Les évènements dramatiques de 1989 entre le Sénégal et la Mauritanie, tout comme celles de 2000, ont appelé l’attention une fois de plus sur les problèmes internes de celle-ci et sur la politique internationale. Chemin faisant, de façon topique et urgente, réapparaît la question des frontières entre ces deux pays. Le changement démocratique récemment intervenu à Nouakchott (Ndlr : élection du président Sidi Mohamed Ould Cheikh Abdallahi, le 25 mars 2007), l’amène sous un nouvel éclairage.

A partir de maintenant, Dakar et Nouakchott se trouvent plus jamais à la croisée des chemins. Ils doivent se mettre à la hauteur de leurs responsabilités et prendre des décisions. Cela va de la reconnaissance à part entière des Négro-africains, à la délimitation des frontières, en passant par les champs traditionnels sur l’autre rive, le statut des travailleurs immigrés, le partage des eaux et de l’électricité du barrage, etc.

Des journalistes, des politologues, des hommes de culture ont saisi l’occasion pour donner de substantiels rappels historiques, des études de fond sur les implications philosophiques, politiques et économiques des relations entre le Sénégal et la Mauritanie. Notre dessein n’est point, après eux, de redire, en d’autres termes, ce qui désormais pourrait passer pour des vérités premières. En écrivant ces derniers mots, je ne puis ne point songer à Gaston Bachelard, qui déclarait : «Il n’y a pas de vérités premières, il n’y a que des erreurs premières». Ainsi, ce qui semble acquis peut être encore affiné, présenté sous un autre éclairage. C’est le propos de cette contribution qui n’est qu’un rappel.

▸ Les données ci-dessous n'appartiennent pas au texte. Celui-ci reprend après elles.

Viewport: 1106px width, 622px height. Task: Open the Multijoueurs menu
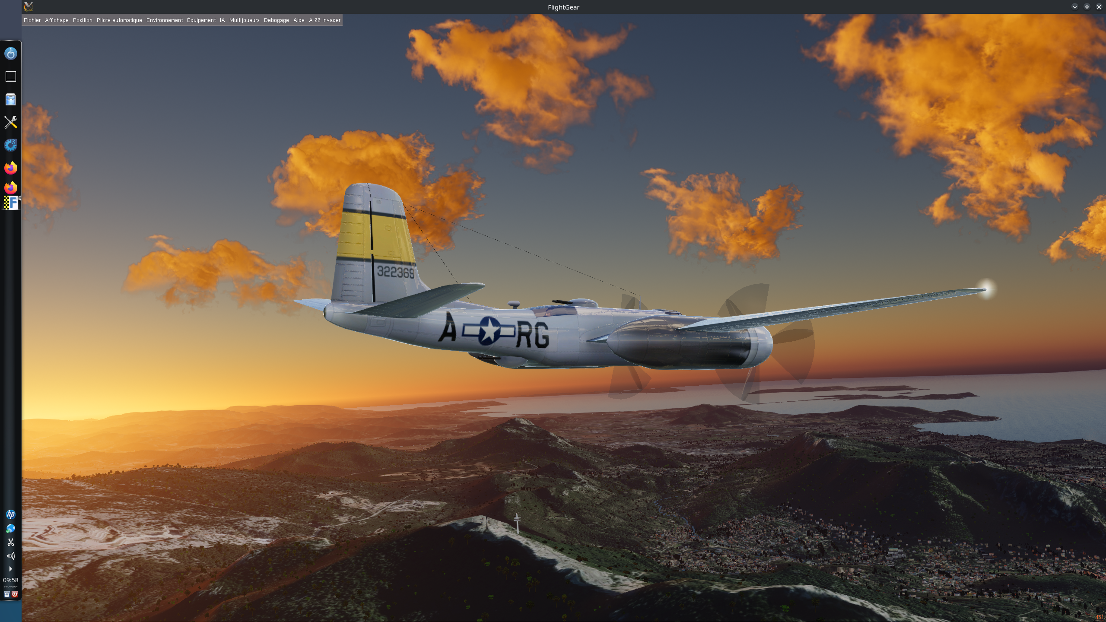244,20
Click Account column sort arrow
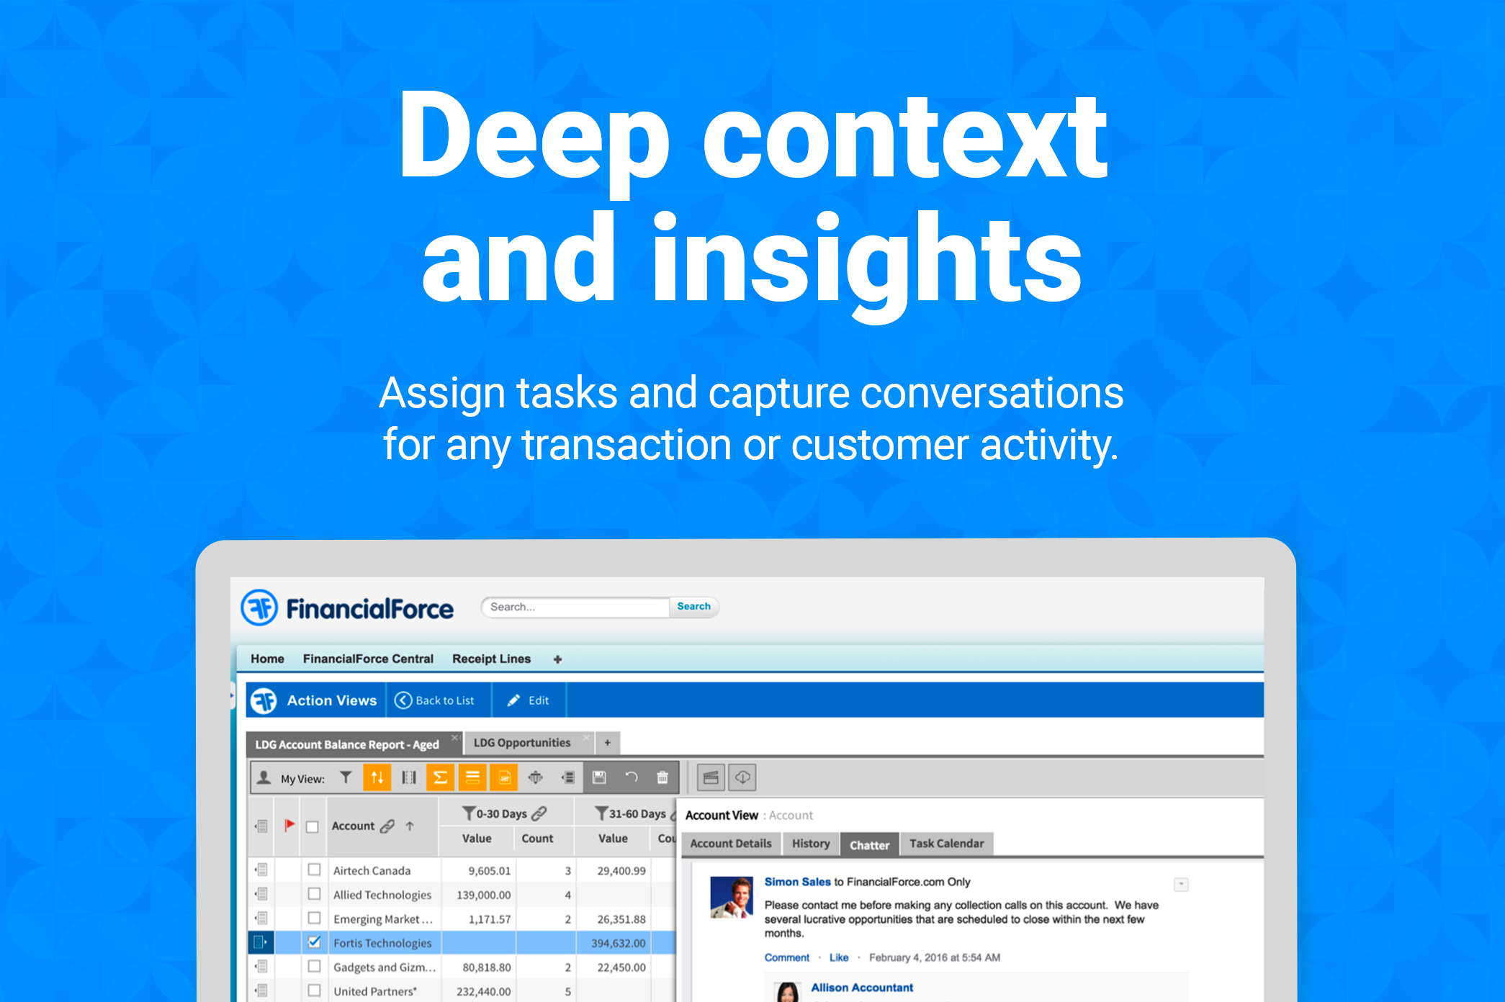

Les anciens appelaient «maures» des peuplades au teint basané vivant dans la partie septentrionale de Carthage, bien connus des Romains (on se rappelle le leitmotiv de Caton : «Il faut détruire Carthage»), aux mœurs rustres, nomades, donc sans civilisation au sens antique (étaient réputés civilisés les sédentaires). Ces Maures, disséminés dans le désert, ont jusqu’à une époque toute récente continué de mener une vie nomade. Sans doute se fixaient-ils plus ou moins longtemps à tel endroit. Mais ils ne se souciaient pas de fonder un Etat, de constituer une Nation. Tous les nomades connus par les différents courants migratoires étaient, s’ils le souhaitaient, accueillis. Ainsi ces peuplades étaient hétérogènes. Elles n’avaient en commun que leur mode de vie (le sédentarisme), leur teint plus ou moins basané.

Bien plus tard, au fur et à mesure que les Maures approchaient du fleuve Sénégal, la nature était plus clémente, les ressources plus nombreuses ; ils ont commencé à se sédentariser et se sont donné une culture et une civilisation. A l’origine, c’était une Tour de Babel en miniature : divers idiomes servaient de véhicules de communication. La nécessité d’échanges de tous ordres ont fini par altérer les parlers originels pour leur susciter des formes syncrétiques devenues le hassania, caractéristique de la communication maure.

Au moment de l’islamisation de l’Afrique du Nord, les caravanes qui partaient vers le sud du Sahara, en Afrique noire notamment, traversaient les parties occupées par les Maures. Elles ne manquèrent pas d’y exercer une influence linguistique, religieuse. Des emprunts à l’arabe, en particulier, enrichissant l’hassania, la culture islamique laissa des traces. Se constitua peu à peu, avec les limons de l’Islam et le substrat maure, une culture spécifique.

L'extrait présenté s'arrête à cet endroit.